President's Page
January 2007

 


The "New and Improved"
Dallas County Medical Society

by James T. Norwood, MD
2007 DCMS President

Welcome to the New Year and to the “new and improved” Dallas County Medical Society. I realize this sounds more like the introduction for a new detergent, but changes are in the wind for your county medical society. I’ll give you some background to help illustrate my point.

Dallas County Medical Society started in the late 19th century and has grown to become one of the largest medical societies in the nation. Since its inception it has sought to meets the needs of member physicians. It has provided the structure for collaborative and grassroots strategies as members interact with their community, hospitals, governmental agencies, politicians, and the media. Additionally the members provide the foundation that supports the TMA and AMA.

DCMS is filled with incredibly intelligent physicians who are highly motivated to advance the health of their community and are backed by organizations of like quality, such as DCMS and TMA. As a result, the influence of DCMS today reaches farther than we ever expected. In the past, DCMS was the one reaching out to the community on behalf of physicians. Over time, however, DCMS and its members have become a trusted resource in our community, and now it’s the community that is looking to DCMS for answers on a broad range of topics such as disaster planning, health information technology, healthcare funding, and the uninsured.

At the same time, the needs of our members have become more diverse, given the political, economic, and demographic changes in our profession. The fact that DCMS is viewed as a trusted community resource with no tie to a particular hospital system, political party, religion, or demographic is quite a compliment. But with that trust comes responsibility. The increased demands on our medical society threaten to overwhelm our capability to continue delivering quality service and responses to our members and to our community. We simply cannot do everything that is asked of us, so we are taking steps to prioritize and to focus on what is most important.

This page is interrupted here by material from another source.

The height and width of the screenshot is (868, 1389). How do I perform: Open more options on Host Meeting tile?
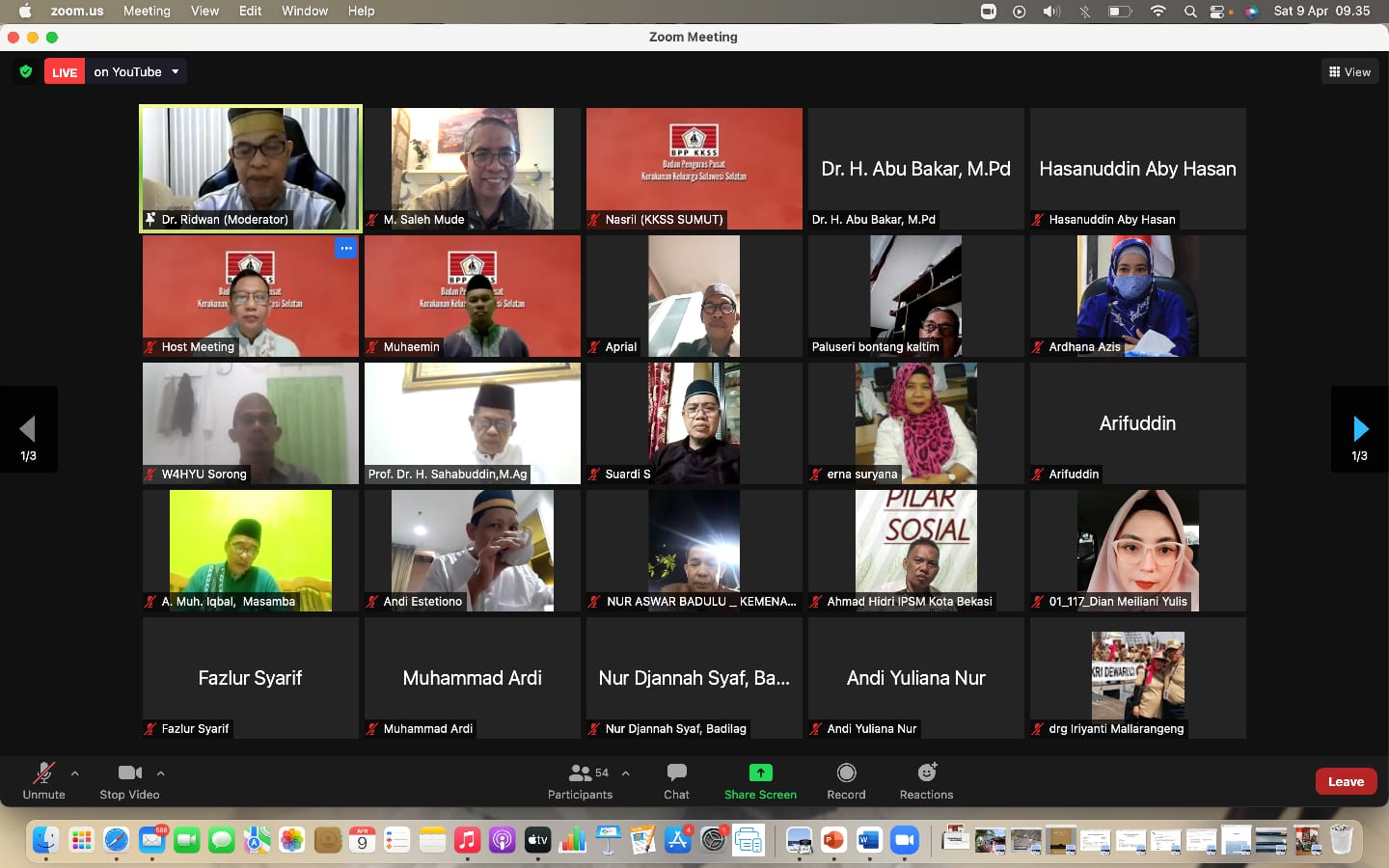click(345, 249)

This is where the “new and improved” comes in. In late 2006, the board of directors, committee chairs, several past presidents, and our administrative officers met for a strategic planning session—the first session ever. It lasted only part of one day but covered a smorgasbord of topics. A draft of the meeting’s outcomes was presented to your board in December. Soon I will begin to discuss with you broad ideas regarding the medical society’s mission statement, goals, and competencies. As the year continues, we will discuss and develop more focused strategies. All this is aimed at making Dallas County Medical Society a more representative and effective society for our members. I look forward to your feedback—this is your medical society.

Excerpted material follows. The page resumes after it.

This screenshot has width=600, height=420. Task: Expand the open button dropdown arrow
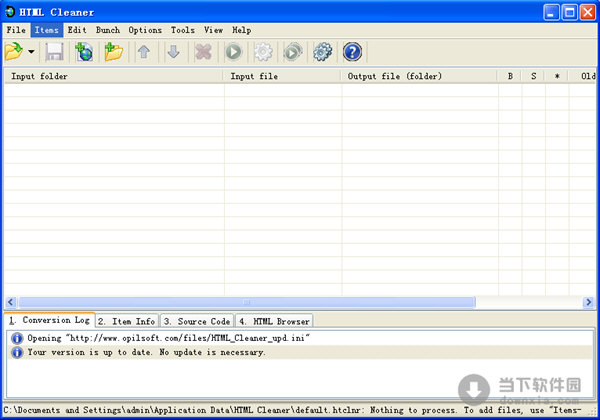(x=32, y=52)
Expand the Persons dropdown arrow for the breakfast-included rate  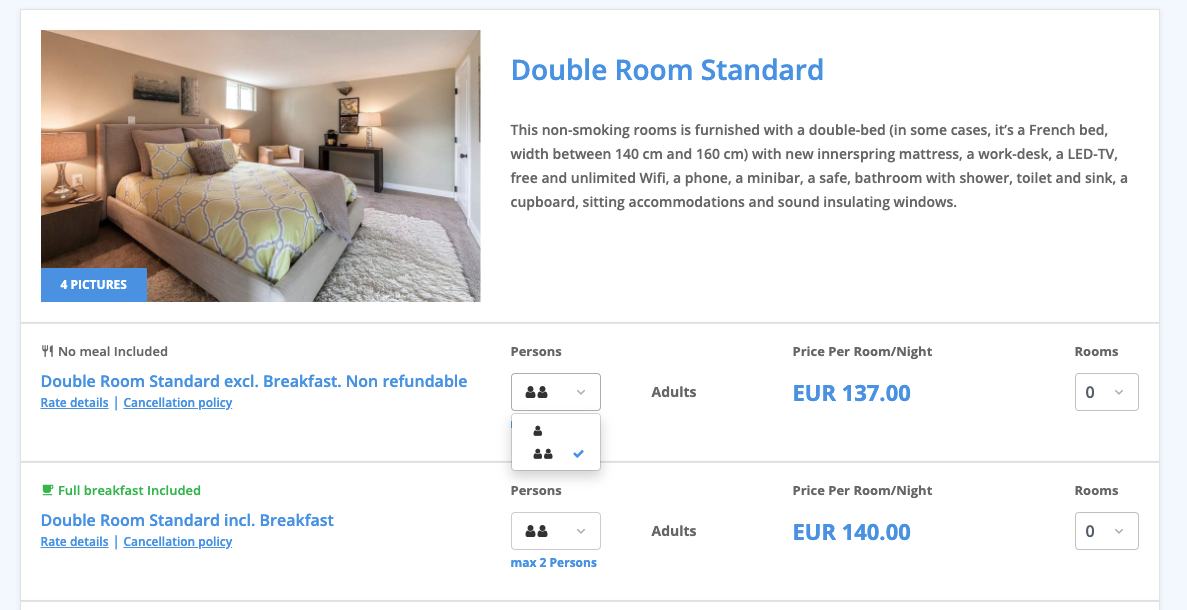581,531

Now let’s change the discussion. This is a legislative year for our state government. Many changes occurred during this last election, and the results will bear fruit with the upcoming legislative session. Medicine has many issues on the front burner, including “low pay” and “slow pay” from insurers and the state, funding for graduate medical education, physician investment and ownership in specialty hospitals, the corporate practice of medicine, and scope of practice (should podiatrists be allowed to operate on the ankle and knee?). Most importantly will be a push to destroy the gains made with the passage of Proposition 12 in 2003. The tort reform has resulted in concrete benefits. Insurance rates are down, more insurers are in the Texas market, and twice as many physicians are applying for a Texas license. These changes are good for physicians and good for their patients. However, forces are coming together to increase the caps on lawsuits. Although Prop 12 was a constitutional amendment, the caps can be raised with a simple majority vote in the Legislature. Raising the noneconomic caps from $250,000 per physician to $750,000 would neuter the constitutional amendment and send us back to the “bad old days.”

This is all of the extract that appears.